Thursday, September 29, 2011

Movie Update 19

I feel like I should be building these posts around common themes, so I can give them more interesting titles than just a number, but right now the movies I watch are dictated by what's on my carefully curated list and what's about to expire from streaming. So... whatever.

Dead Alive


This was part of an impromptu horror marathon I had last Saturday when a bunch of crap was about to disappear. It's one of Peter Jackson's earliest movies, before he had started working in Hollywood, and it's also possibly the most disgusting movie I've ever seen. There's an obvious campiness and sense of humor to the extremely gory violence, so it isn't very difficult to watch, but it's still pretty darn gross. Leaking fluids, strange creatures, and dozens of people getting chopped and torn to bits. It's basically a really kooky zombie movie, except the plague is caused by a weird rat/monkey thing, and they're almost impossible to kill short of chopping them into tiny pieces. There's no real logic to it, they can pretty much do whatever the insane script calls for. Very fun, very gross movie.

Ed Wood


A sort of biopic about the career of one of Hollywood's most infamous directors, from around when he meets the great Bela Lugosi to the completion of Plan 9 from Outer Space, his most infamous film and maybe the worst ever made. Being a Tim Burton movie, it's not just a standard biopic, with a weird sense of humor reflective of the kind of mind that might produce crap like Plan 9. It's a very sympathetic story, showing Wood as a bright, friendly, enthusiastic man who just happens to make garbage. Johnny Depp is very good  as Wood, though Martin Landau sort of steals the show, winning an Oscar for playing the morphine-abusing, vulgar, theatrical Lugosi. The rest of the cast is solid too, and the black and white cinematography is generally excellent. And I loved how the film's moment of triumph is centered around the filming of one of the worst things to ever appear on a screen.

Kicking and Screaming


A funny but also thoughtful comedy by Noah Baumbach, who's known by many as a frequent collaborator with Wes Anderson, and watching it you can envision how that partnership might have started. I found it incredibly easy to relate to the movie's main characters, but I expect that's true of most people who ever graduated from college and weren't sure what to do next.

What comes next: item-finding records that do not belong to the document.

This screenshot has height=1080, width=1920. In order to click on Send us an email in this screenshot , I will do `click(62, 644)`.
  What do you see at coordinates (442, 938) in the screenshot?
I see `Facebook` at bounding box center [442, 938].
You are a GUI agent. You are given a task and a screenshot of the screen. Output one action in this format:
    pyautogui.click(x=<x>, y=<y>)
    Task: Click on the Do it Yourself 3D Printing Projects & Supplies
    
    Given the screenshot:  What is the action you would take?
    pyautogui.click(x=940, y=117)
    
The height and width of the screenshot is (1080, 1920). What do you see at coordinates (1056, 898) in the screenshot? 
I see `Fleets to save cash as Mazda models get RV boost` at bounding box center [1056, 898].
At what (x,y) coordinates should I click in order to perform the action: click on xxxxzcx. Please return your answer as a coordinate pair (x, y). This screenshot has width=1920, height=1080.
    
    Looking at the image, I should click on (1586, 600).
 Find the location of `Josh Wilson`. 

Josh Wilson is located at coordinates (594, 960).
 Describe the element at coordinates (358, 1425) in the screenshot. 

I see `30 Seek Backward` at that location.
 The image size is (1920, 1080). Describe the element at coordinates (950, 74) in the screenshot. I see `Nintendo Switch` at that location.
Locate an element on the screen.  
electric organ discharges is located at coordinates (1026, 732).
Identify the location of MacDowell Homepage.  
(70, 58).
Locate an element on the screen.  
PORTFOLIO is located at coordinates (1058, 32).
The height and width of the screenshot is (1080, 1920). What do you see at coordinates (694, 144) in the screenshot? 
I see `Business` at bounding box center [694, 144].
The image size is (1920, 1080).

The four friends all stay together in town, unable to move on from their experiences for whatever reason. We get a really good idea of why they're friends in the first place, but also what might cause that friendship to end. Really, they're all just scared to get started on that whole real life thing, which I'm not sure anyone was fully prepared for. Solid acting, really good story, and it's just a funny movie, too.

Moonstruck


This is the kind of movie people talk about when they use words like "delightful". Moonstruck is kind of an oddball romantic comedy, starring Cher in a remarkably natural performance for someone I don't really think of as an actor as a widow who decides to settle for remarriage with someone she doesn't really love. Things change when she meets her future husband's brother, a one handed baker played by a charmingly unhinged Nicolas Cage. The two have nice chemistry, and things happen about the way you might expect. Also, Cher's dad is having an affair, and her mom suspects it but is too nice to make it into a tragedy. Olympia Dukakis does a really nice job with the part, and both women won Oscars for their work. The movie's sense of humor is definitely off-beat in an unexpected and likable way, and while nothing in the film is groundbreaking, it's pleasant to watch all the same.

Poltergeist

A horror film for the whole family, directed by Tobe Hooper and written and possibly actually directed by Steven Spielberg. Ignoring the debate over who really had creative control of this movie (I'm guessing the true answer involves the word "both"), it's a pretty decent little paranormal movie. A family gets terrorized by ghosts that can move furniture and suck people into another dimension filled with goo. There's a bit of humor, but it's mostly the kind of horror movie intended to elicit a few jumps without being truly terrible or horrifying. Not that most kids probably wouldn't be freaked out by it. The eventual explanation for what's going on is pretty unsatisfactory, but the climax itself is exciting enough. There are a few ideas here worth checking out, especially if you like a little jolt but don't want to see anything truly traumatic.